In February 2015, Edward Snowden revealed that the NSA and GCHQ had hacked into one of the world's largest SIM card manufacturers to clone cards and break encryption. But a presentation at Black Hat shows that it was not all that really needed.
Ο Yu Yu (yes, that's my real name, the researcher joked) is a research professor at Shanghai Jiao Tong University. The researcher has spent the last few years trying to find out how break the encryption codes on the 3G and 4G cards.
These cards use AES-128, an encryption that is supposed to be impenetrable by brute force attacks. As it turns out, however, it is easy to break using channel analysis.
Side-channel attacks measure and analyze data such as power consumption, electromagnetic emissions, and heat generation. By analyzing these data the researcher can learn what exactly is happening on a chip.

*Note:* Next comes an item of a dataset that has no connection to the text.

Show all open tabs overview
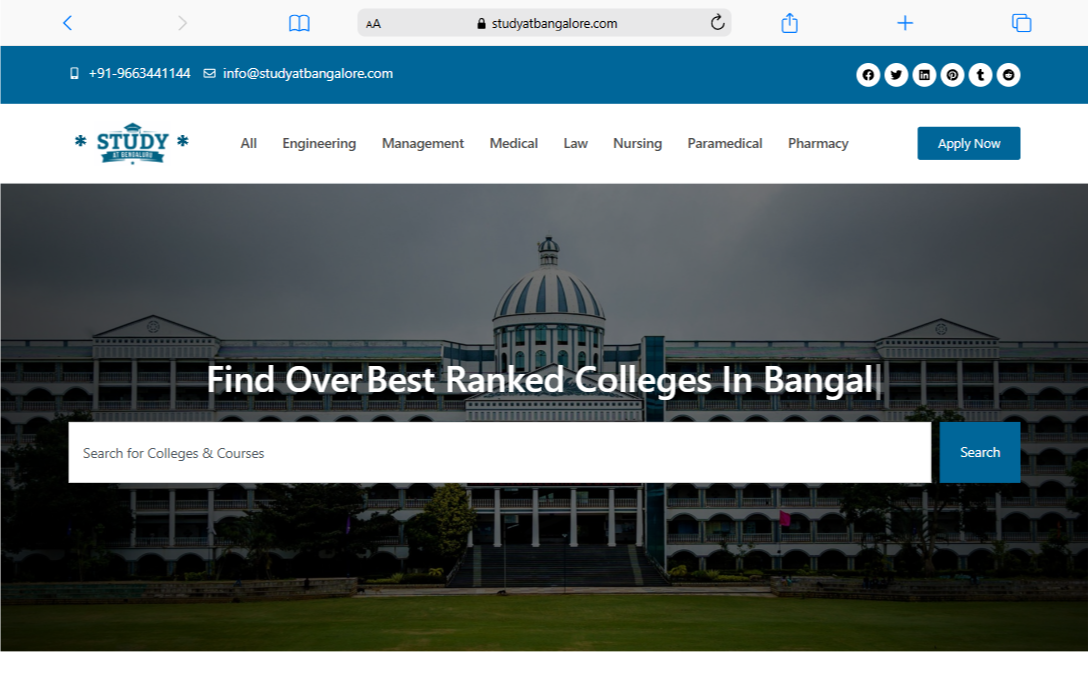Image resolution: width=1088 pixels, height=680 pixels. coord(1021,23)
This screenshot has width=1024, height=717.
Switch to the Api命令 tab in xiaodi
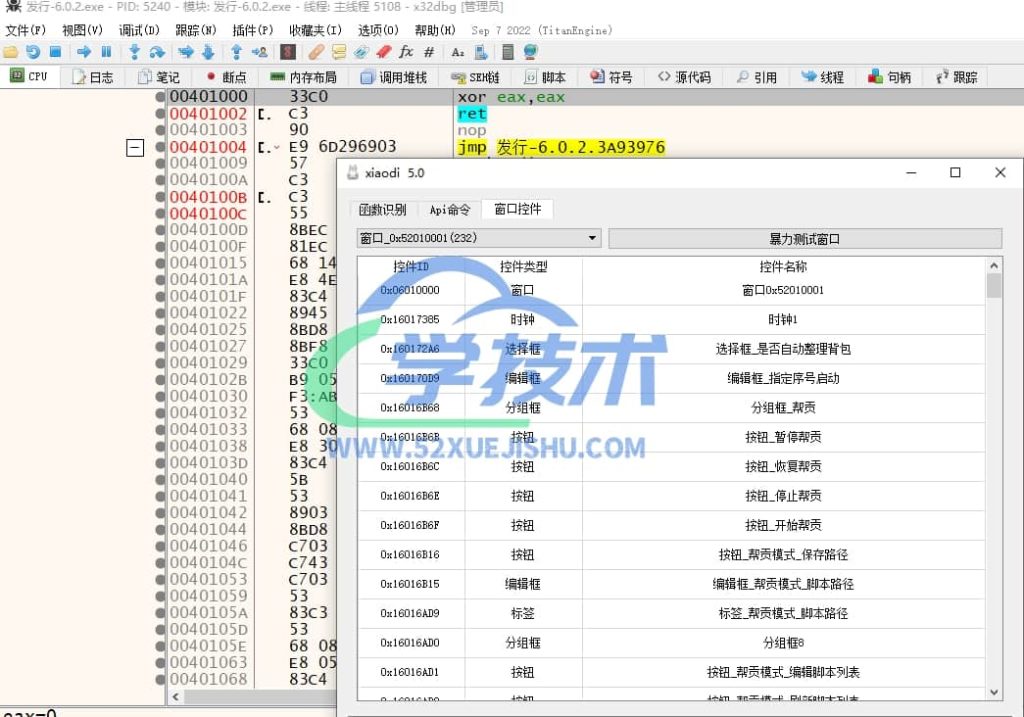click(x=450, y=209)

Η technique υπάρχει εδώ και χρόνια, και απαιτεί φυσική πρόσβαση στο machine- Target.
Yu and his team used an oscilloscope to monitor power levels, an MP300-SC2 protocol analyzer to monitoring of data traffic, a homemade SIM card reader, and a standard PC to correlate the results.

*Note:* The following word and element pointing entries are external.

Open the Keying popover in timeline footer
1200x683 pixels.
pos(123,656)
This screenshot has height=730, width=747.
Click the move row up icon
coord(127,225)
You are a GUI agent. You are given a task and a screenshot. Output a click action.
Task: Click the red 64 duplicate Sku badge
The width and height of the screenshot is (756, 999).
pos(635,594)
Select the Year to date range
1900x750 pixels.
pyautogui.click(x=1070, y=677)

With the above they managed to break eight commercial SIM cards in 80 minutes.
The system could of course not read the encryption key directly from the cards. Instead, the research team isolated 256 sections of the key and sent them to those shown by the action of the SIM card.
This of course requires calculations and a little luck. But as soon as the system was fine-tuned it was much easier to break the encryption keys and clone the card.

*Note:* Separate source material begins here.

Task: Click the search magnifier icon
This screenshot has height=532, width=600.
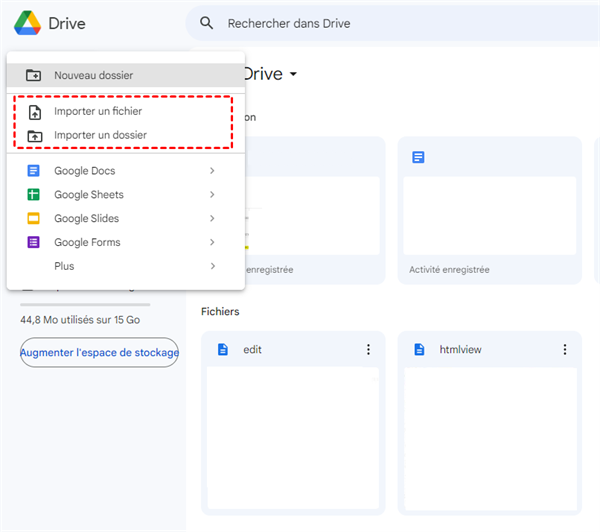Action: click(207, 23)
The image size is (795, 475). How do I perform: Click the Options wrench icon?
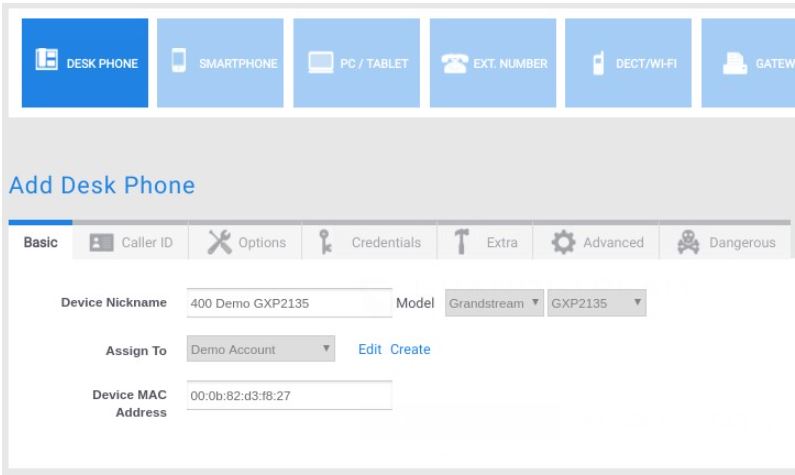[x=218, y=242]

Yu has proved that cloned SIM cards can successfully imitate authentic ones. It also showed how a cloned card could change the Alipay service password (one of China's largest 3rd party payment system) and eventually empty the account.
The hack demonstrated the need for more security for mobile phone users, Yu said.
Given the speed and ease of the violation, intelligence services will be very interested in Yu's technique.